= STATED TASK =
Locate each line in the listing below that contains the word "inset", and copy those lines out.

Data on locating visible targets:
====
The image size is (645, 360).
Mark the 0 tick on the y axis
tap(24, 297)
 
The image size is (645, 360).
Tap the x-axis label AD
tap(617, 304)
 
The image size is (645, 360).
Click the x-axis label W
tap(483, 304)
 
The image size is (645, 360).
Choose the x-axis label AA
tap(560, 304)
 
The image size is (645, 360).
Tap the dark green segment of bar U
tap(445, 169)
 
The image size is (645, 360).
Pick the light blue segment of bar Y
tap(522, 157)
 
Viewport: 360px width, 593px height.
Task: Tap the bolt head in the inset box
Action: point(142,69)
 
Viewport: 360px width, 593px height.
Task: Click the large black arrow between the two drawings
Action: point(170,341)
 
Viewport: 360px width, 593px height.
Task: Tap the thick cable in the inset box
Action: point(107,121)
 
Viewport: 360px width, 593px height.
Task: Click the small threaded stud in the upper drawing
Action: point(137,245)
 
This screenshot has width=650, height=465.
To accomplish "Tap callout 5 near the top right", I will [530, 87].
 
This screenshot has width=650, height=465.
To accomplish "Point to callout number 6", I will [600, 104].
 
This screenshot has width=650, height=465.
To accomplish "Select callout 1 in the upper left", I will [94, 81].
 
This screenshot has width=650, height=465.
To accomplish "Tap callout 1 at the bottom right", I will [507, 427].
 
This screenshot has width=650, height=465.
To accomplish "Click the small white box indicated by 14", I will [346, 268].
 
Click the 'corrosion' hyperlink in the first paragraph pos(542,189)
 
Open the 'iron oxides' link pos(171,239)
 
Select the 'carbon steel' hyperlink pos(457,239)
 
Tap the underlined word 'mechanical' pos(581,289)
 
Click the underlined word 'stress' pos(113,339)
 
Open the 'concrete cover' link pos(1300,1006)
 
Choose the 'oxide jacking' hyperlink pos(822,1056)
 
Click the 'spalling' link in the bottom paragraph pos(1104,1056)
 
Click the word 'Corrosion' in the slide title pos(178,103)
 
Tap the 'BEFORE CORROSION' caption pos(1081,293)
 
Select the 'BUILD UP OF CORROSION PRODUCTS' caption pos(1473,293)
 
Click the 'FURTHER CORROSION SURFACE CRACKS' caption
====
= WRITTEN ANSWER =
Task: Tap the bolt head in the inset box
Task: Tap the thick cable in the inset box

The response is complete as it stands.